▶ The problem:
Every line of the records below that holds the word "agent" belongs in the answer.

▶ Stored items:
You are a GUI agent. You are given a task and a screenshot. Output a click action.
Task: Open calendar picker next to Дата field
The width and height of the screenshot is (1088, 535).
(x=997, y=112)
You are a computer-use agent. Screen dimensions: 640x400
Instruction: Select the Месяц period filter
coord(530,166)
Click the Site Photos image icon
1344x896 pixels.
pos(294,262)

---

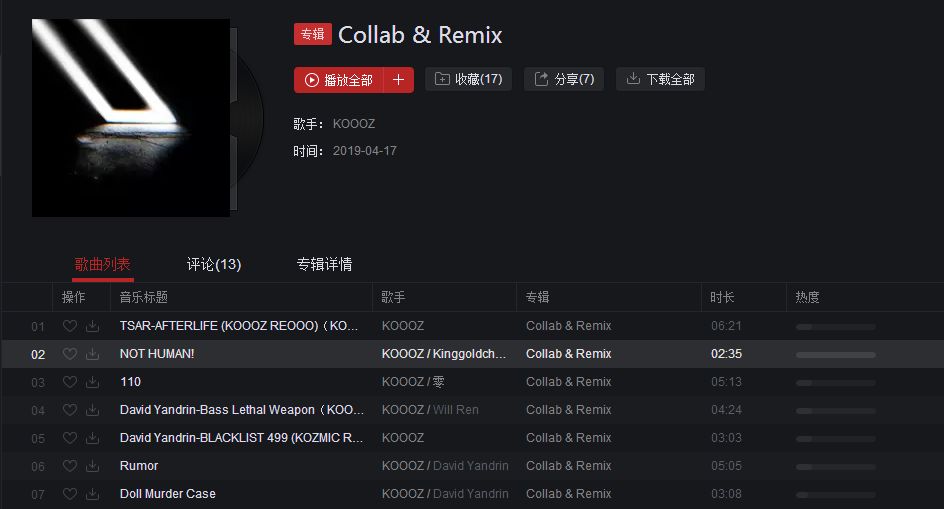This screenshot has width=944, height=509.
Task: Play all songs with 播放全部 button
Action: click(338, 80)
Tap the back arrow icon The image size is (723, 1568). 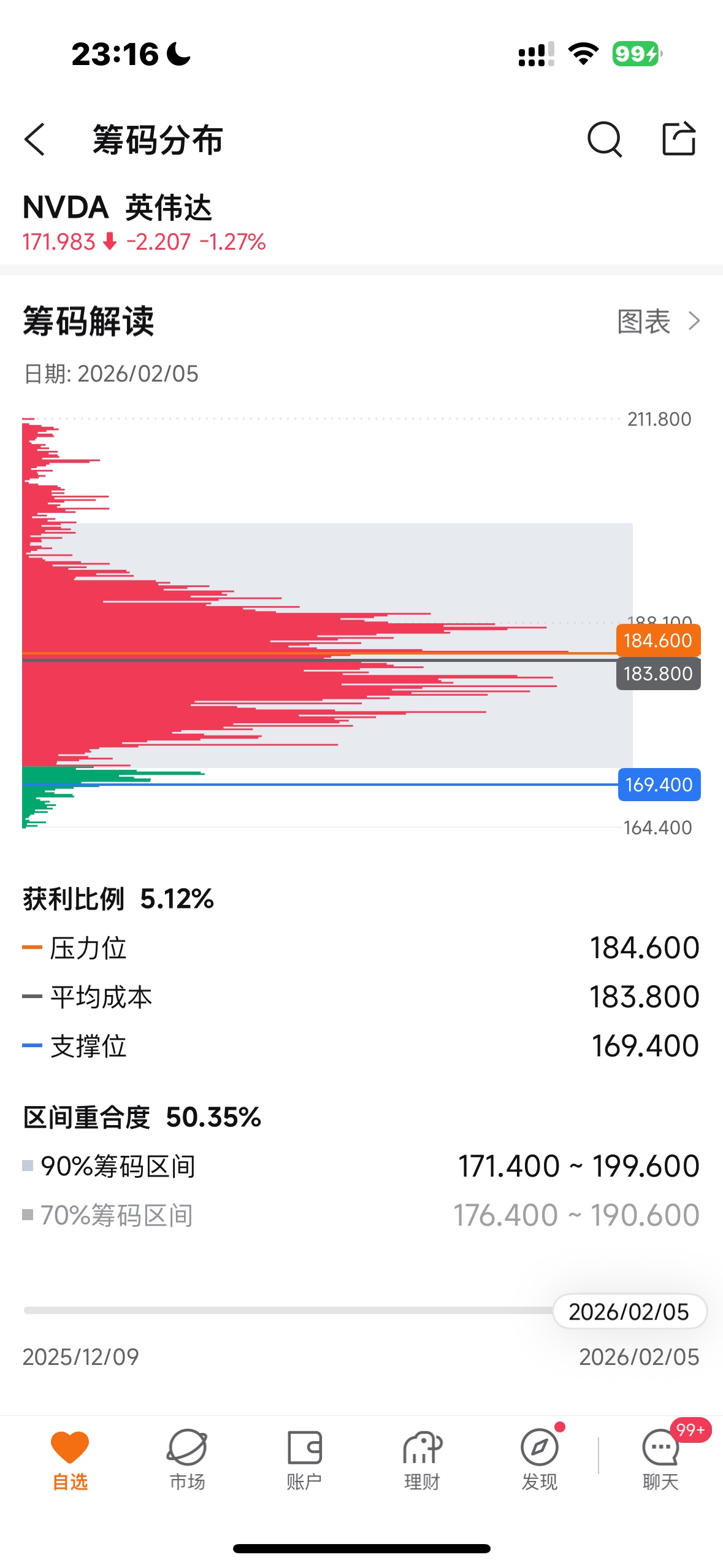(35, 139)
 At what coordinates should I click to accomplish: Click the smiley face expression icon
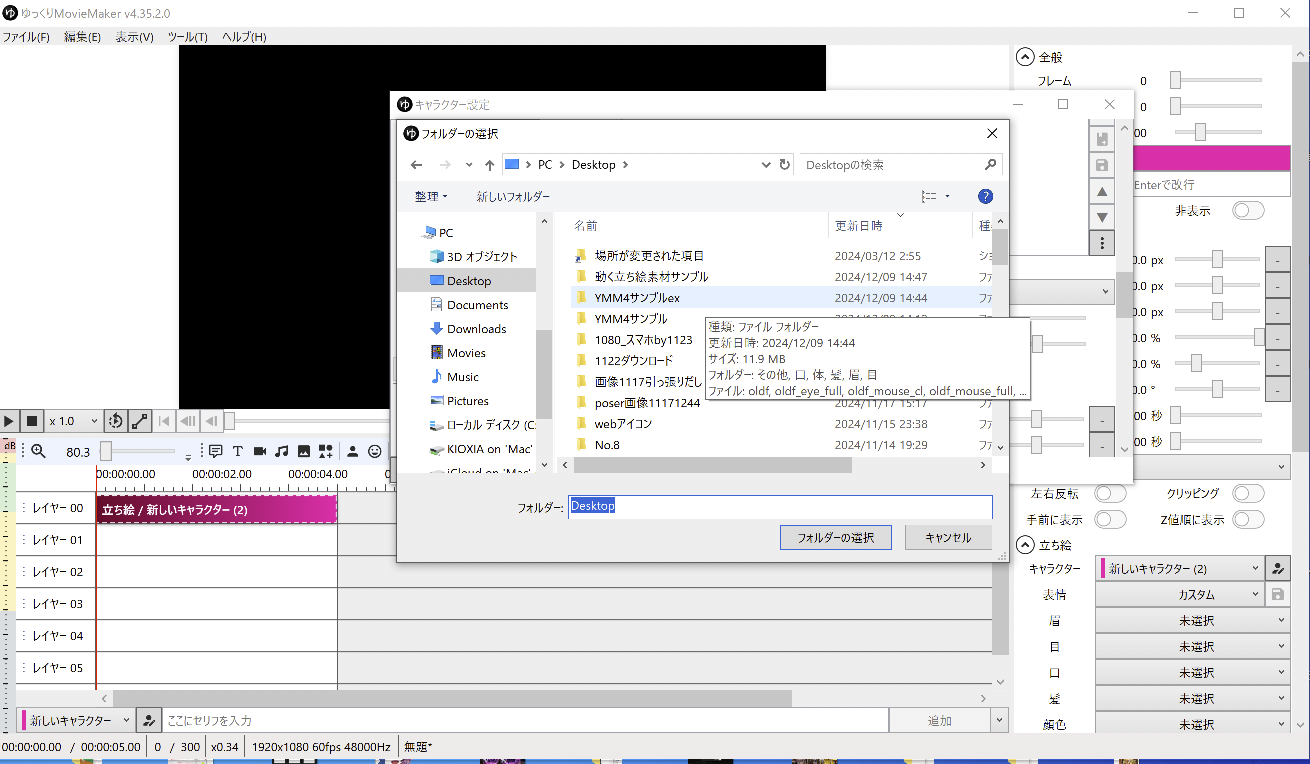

▶ Result for this task:
You are a GUI agent. You are given a task and a screenshot. Output a click action.
You are a computer-use agent. Screen dimensions: 640x400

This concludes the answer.